[GIVEN REQUEST A]
Reproduce the entries verbatim, from the line containing "Open the Symbol layer type dropdown" through the end of the entries, inclusive, and omit the pictures.

[DOCUMENT TEXT]
------------------------------------------------------------
How should I specify a grammar for a parser?

Question

I have been programming for many years, but one task that still takes me inordinately long is to specify a grammar for a parser, and even after this excessive effort, I'm never sure that the grammar I've come up with is good (by any reasonable measure of "good").

I don't expect that there is an algorithm for automating the process of specifying a grammar, but I hope that there are ways to structure the problem that eliminate much of the guesswork and trial-and-error of my current approach.

My first thought has been to read about parsers, and I've done some of this, but everything I've read on this subject takes the grammar as a given (or trivial enough that one can specify it by inspection), and focuses on the problem of translating this grammar into a parser. I'm interested in the problem immediately before: how to specify the grammar in the first place.

I'm primarily interested in the problem of specifying a grammar that formally represents a collection of concrete examples (positive and negative). This is different from the problem of designing a new syntax. Thanks to Macneil for pointing out this distinction.

I had never really appreciated the distinction between a grammar and a syntax, but now that I'm beginning to see it, I could sharpen my first clarification by saying that I'm primarily interested in the problem of specifying a grammar that will enforce a predefined syntax: it just so happens that in my case, the basis for this syntax is usually a collection of positive and negative examples.

How is the grammar specified for a parser? Is there a book or reference out there that's the de-facto standard for describing best practices, design methodologies, and other helpful information about specifying a grammar for a parser? What points, when reading about parser grammar, should I be focusing on?
------------------------------------------------------------
[DATA PROVIDED]
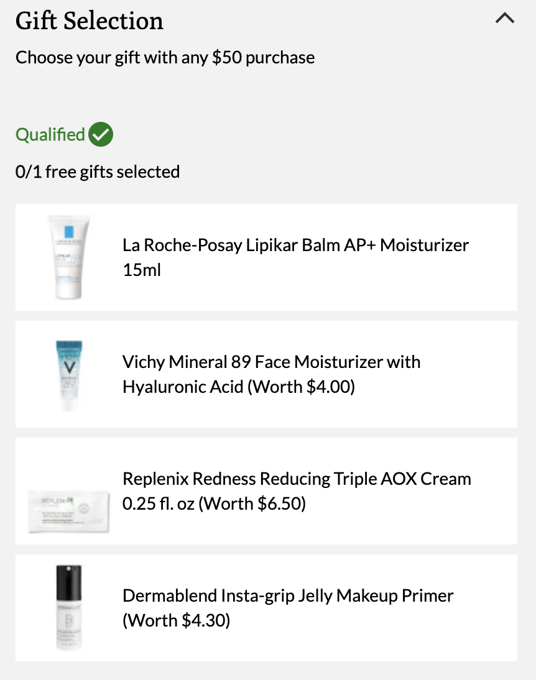This screenshot has width=536, height=680.
Task: Choose Vichy Mineral 89 Face Moisturizer gift
Action: coord(266,374)
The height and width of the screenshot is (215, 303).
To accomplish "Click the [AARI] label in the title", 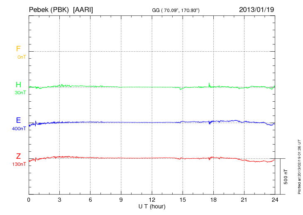I will (83, 9).

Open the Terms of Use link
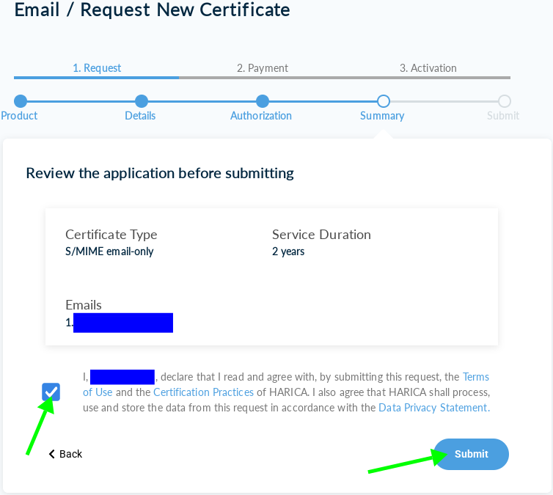[x=475, y=377]
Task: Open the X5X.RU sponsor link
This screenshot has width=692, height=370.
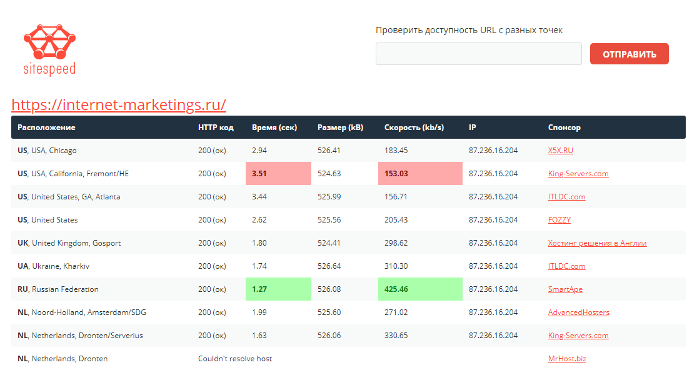Action: coord(560,151)
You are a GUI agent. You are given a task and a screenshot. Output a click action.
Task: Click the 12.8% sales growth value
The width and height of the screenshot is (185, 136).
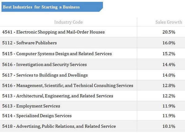(169, 86)
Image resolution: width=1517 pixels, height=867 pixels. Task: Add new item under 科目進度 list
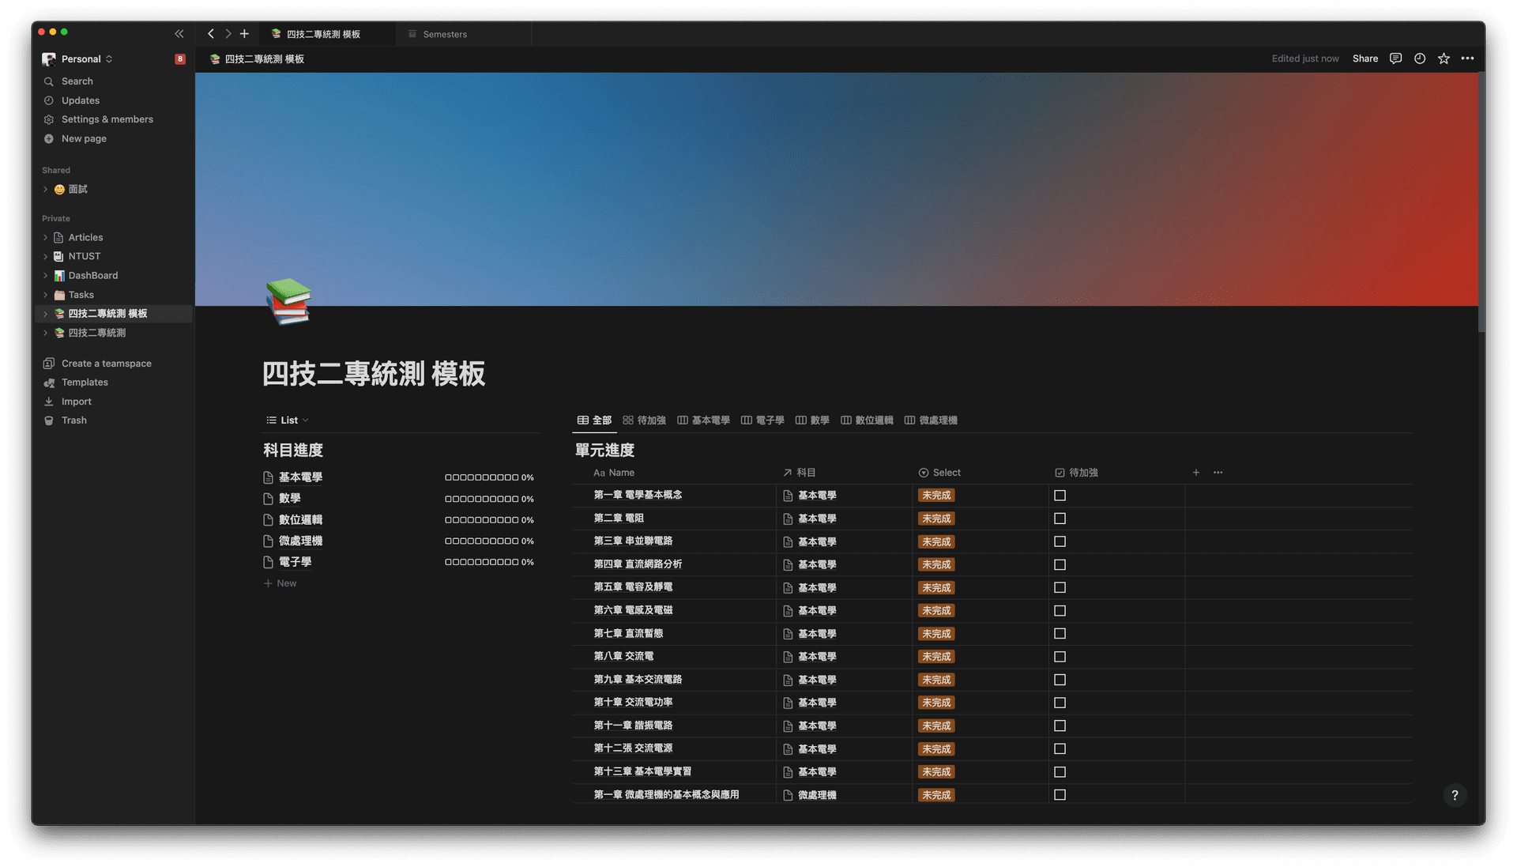[280, 583]
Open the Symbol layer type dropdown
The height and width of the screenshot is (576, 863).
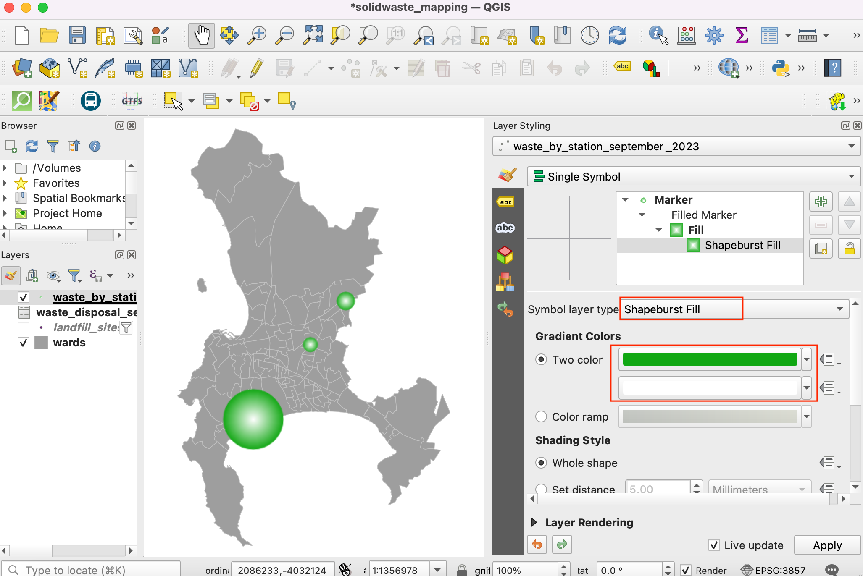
------------------------------------------------------------
[GIVEN REQUEST B]
Based on the parser-grammar question, state whether each statement below agrees with it. Answer yes or no for each, and quote the words that decide it. (i) The author expects that an algorithm exists for automating the specification of a grammar. (ii) In the author's case, the syntax is usually based on a collection of positive and negative examples. (iii) The material the author has read focuses on translating a grammar into a parser.

[FULL RESPONSE A]
Open the Symbol layer type dropdown
The height and width of the screenshot is (576, 863).

[FULL RESPONSE B]
(i) No: "I don't expect that there is an algorithm for automating the process of specifying a grammar"
(ii) Yes: "the basis for this syntax is usually a collection of positive and negative examples"
(iii) Yes: "focuses on the problem of translating this grammar into a parser"